RECORDS TO USE:
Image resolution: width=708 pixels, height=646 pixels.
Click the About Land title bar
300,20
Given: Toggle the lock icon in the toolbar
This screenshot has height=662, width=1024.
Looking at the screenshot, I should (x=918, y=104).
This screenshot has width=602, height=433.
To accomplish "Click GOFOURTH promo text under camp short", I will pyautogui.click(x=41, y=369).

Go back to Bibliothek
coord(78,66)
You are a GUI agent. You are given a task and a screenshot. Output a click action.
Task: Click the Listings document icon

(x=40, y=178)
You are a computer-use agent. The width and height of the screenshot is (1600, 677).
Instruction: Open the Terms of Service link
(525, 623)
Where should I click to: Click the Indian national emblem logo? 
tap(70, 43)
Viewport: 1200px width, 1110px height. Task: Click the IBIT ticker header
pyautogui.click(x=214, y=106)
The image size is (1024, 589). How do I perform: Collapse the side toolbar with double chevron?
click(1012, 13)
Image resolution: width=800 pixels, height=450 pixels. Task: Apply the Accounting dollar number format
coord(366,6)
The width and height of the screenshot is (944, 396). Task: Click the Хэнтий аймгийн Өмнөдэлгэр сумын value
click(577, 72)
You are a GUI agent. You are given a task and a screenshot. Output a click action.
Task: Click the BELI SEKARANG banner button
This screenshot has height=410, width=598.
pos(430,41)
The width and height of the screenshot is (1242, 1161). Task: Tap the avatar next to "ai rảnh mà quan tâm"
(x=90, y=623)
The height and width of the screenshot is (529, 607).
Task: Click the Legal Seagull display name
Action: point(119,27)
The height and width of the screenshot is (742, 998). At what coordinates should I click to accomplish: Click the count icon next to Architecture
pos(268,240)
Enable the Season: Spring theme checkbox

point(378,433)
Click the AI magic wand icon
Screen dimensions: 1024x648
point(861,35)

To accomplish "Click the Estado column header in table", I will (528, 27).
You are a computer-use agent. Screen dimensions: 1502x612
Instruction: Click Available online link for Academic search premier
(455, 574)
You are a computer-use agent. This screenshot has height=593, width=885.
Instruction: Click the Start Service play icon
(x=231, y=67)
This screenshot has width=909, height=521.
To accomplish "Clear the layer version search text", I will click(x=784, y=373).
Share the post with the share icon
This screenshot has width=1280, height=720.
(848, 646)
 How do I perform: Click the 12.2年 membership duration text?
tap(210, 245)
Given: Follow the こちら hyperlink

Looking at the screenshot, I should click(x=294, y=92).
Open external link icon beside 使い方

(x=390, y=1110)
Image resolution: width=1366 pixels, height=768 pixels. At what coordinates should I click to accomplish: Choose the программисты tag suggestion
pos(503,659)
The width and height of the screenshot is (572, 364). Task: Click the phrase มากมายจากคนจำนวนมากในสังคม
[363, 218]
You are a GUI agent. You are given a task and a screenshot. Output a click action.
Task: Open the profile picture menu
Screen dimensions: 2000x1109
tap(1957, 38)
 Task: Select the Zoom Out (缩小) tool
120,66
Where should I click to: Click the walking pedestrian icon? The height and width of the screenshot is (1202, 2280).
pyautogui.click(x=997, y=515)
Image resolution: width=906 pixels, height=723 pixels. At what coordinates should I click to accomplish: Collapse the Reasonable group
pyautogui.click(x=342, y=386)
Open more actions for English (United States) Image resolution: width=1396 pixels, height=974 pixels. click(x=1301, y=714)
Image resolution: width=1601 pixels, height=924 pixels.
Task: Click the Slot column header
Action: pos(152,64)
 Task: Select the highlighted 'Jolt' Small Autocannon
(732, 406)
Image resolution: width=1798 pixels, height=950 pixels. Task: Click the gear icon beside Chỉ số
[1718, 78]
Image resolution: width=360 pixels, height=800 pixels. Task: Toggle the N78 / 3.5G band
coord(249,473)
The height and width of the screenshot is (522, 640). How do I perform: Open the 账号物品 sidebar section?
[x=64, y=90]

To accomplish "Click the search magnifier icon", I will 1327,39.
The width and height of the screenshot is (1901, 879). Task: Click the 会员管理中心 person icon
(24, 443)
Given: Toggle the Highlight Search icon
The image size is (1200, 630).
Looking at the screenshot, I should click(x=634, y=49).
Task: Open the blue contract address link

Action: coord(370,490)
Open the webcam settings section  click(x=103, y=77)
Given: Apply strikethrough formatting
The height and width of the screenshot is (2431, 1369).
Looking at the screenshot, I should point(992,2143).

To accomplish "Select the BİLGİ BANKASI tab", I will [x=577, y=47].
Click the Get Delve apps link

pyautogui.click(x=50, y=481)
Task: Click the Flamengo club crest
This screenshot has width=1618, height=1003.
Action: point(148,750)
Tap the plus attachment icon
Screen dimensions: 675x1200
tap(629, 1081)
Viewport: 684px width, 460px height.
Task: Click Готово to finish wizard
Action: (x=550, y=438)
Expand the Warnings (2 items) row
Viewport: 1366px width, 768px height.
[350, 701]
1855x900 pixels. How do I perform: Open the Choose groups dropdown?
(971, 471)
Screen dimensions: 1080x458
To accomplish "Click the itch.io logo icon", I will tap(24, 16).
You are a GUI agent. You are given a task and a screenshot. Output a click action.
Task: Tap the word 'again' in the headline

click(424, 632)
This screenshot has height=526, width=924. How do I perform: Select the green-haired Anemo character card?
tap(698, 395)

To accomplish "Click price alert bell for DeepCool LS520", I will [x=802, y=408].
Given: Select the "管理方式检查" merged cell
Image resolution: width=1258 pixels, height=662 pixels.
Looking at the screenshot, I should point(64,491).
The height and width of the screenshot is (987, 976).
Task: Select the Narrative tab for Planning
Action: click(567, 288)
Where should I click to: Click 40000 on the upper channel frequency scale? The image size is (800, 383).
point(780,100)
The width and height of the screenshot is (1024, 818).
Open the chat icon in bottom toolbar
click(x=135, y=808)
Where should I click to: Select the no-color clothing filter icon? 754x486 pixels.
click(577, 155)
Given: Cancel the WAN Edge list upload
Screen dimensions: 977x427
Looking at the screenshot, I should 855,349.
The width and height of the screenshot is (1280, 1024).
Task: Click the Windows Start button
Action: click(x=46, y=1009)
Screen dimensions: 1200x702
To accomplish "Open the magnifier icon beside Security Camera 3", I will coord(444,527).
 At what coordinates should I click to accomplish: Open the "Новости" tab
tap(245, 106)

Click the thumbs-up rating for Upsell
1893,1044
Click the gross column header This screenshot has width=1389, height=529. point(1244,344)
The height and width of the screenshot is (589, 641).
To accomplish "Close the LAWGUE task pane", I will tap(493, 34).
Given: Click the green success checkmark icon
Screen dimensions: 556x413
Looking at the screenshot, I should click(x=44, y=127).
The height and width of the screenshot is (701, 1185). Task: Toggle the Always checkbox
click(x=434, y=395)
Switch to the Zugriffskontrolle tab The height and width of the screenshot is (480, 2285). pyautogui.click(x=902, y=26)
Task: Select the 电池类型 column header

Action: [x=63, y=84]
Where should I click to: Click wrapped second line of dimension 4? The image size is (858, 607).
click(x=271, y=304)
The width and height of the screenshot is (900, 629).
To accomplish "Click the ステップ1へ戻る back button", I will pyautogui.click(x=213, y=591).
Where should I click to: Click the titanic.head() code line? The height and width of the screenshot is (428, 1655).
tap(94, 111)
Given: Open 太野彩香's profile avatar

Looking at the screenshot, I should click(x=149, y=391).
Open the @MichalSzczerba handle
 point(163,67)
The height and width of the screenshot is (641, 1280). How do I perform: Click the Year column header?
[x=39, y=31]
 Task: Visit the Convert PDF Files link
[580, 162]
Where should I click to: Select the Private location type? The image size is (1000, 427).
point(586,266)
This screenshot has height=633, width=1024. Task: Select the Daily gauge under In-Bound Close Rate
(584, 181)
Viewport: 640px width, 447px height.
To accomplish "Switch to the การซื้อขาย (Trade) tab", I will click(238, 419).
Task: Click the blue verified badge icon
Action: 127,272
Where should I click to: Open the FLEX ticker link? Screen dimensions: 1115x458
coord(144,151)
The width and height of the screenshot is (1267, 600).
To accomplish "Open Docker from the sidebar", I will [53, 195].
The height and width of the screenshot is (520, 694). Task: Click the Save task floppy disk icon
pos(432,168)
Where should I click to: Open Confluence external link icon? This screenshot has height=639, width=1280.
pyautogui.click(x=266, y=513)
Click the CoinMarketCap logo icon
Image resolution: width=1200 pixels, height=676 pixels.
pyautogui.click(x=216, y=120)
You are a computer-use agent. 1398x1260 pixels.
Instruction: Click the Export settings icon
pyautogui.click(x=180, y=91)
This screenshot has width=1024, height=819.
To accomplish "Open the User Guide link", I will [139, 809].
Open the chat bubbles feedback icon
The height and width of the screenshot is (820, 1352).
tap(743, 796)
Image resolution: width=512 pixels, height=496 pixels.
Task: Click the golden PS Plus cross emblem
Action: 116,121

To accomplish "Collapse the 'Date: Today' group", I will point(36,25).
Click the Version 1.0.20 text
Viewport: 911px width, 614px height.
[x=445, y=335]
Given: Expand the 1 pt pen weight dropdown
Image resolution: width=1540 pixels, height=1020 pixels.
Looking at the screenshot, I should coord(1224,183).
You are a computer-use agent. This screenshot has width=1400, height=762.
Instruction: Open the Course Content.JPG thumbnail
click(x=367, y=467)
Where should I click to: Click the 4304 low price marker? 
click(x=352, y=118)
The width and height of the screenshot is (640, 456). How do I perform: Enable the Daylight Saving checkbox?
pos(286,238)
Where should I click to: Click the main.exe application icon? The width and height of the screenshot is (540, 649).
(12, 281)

WHAT YOU NEED TO DO: For the material above, how many lines contain the word "magnifier"? Only the number should be given.

RESPONSE TO THIS TASK: 2